Task details:
Each line of the data that includes the string "button" is to be copied out.

Collected data entries:
-- -- --
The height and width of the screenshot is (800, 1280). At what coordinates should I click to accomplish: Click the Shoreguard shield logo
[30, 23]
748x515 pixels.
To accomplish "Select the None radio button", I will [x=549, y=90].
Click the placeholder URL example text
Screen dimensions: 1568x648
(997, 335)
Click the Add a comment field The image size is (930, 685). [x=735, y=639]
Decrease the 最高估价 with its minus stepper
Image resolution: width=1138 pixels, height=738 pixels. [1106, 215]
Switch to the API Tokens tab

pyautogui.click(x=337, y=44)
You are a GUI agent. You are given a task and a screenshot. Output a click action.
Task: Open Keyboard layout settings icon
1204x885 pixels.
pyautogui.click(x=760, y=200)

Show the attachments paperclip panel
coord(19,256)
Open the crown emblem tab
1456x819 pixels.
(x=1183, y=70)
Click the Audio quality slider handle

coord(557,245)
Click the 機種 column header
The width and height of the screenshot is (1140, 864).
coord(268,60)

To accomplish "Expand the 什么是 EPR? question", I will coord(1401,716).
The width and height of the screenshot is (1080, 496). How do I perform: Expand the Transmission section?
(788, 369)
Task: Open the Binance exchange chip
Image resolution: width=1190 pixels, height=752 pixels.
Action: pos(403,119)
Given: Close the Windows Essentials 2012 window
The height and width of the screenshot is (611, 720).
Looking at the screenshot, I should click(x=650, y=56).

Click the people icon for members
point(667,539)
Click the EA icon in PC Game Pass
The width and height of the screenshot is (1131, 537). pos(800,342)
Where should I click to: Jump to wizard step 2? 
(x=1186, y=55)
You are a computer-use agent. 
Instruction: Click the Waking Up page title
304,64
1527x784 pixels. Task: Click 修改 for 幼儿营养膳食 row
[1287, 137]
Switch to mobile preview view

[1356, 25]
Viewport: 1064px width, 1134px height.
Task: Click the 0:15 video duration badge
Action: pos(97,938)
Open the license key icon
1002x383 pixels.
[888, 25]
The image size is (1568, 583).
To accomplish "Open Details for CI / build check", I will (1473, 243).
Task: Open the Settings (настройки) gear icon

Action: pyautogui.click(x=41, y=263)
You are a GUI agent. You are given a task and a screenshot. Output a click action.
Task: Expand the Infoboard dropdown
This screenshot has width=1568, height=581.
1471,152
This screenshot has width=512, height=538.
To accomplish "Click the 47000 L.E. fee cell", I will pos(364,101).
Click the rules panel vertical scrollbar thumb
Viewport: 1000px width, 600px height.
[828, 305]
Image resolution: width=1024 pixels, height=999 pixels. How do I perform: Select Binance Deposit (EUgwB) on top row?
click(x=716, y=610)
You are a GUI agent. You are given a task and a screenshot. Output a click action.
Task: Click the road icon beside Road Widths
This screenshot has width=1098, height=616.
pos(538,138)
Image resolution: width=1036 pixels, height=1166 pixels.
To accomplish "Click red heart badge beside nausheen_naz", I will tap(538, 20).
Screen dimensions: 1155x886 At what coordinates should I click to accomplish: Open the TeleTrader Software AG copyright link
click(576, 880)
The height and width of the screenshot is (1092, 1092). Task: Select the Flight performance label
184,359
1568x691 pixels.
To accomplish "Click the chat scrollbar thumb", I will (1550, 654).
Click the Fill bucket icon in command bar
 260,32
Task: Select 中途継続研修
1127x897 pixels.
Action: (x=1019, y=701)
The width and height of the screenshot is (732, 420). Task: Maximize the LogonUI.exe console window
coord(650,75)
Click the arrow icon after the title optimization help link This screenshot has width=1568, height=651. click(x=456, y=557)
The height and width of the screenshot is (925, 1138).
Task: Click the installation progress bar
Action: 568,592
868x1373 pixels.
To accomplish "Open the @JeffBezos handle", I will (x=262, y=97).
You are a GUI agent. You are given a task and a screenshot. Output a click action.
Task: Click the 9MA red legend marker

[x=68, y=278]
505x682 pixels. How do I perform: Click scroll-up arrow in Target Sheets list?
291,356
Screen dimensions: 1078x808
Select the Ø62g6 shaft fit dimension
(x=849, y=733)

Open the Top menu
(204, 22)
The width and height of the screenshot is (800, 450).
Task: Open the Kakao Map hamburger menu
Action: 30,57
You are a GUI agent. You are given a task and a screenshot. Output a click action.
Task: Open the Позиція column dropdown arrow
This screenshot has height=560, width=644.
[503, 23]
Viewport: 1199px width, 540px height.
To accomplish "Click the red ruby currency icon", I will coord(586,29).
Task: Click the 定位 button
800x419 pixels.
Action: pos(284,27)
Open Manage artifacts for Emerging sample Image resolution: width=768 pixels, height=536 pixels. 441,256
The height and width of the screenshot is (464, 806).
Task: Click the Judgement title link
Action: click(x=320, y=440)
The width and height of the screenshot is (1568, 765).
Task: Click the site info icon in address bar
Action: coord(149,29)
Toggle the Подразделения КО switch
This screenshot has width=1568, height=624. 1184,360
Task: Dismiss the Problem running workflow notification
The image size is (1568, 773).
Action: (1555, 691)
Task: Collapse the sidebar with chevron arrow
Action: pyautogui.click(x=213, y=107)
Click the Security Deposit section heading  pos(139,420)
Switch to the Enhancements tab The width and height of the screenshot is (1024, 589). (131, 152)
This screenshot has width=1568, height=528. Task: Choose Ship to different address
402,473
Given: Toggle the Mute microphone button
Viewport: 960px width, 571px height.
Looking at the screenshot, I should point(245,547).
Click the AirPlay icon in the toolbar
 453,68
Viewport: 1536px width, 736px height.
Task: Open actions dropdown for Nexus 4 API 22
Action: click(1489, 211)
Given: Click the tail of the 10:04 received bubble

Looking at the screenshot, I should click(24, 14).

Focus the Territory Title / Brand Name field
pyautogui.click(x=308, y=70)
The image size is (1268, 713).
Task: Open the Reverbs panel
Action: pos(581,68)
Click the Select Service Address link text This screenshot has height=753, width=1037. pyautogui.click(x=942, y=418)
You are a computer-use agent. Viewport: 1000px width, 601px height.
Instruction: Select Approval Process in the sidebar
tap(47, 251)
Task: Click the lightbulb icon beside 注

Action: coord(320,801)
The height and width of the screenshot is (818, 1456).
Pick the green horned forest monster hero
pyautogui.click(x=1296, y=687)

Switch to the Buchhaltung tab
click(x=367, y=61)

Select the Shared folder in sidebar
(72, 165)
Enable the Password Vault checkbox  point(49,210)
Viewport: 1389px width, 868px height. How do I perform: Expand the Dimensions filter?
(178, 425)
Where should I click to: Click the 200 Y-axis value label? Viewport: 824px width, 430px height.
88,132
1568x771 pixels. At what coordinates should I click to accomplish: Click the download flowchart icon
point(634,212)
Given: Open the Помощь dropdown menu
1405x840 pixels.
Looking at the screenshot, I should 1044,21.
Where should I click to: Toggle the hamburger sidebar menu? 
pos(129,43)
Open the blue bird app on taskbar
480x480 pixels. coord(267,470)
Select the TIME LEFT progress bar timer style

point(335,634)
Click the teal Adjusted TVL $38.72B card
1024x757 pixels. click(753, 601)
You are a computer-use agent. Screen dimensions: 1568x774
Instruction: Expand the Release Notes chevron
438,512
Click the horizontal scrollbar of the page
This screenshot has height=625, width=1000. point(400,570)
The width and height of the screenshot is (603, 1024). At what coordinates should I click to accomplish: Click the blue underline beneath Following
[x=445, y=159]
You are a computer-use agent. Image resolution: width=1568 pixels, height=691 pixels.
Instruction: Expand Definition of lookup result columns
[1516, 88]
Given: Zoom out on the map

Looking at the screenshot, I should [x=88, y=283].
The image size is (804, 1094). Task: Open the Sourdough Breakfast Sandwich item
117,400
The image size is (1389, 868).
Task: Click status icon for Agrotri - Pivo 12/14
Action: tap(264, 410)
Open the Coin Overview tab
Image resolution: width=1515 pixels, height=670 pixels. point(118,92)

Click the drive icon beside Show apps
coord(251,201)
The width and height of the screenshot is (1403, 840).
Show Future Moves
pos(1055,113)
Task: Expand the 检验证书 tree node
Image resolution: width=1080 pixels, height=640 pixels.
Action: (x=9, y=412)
-- -- --
Written answer:
To accomplish "Select the None radio button", I will [x=549, y=90].
Task: Click the 定位 button
Given: Toggle the Mute microphone button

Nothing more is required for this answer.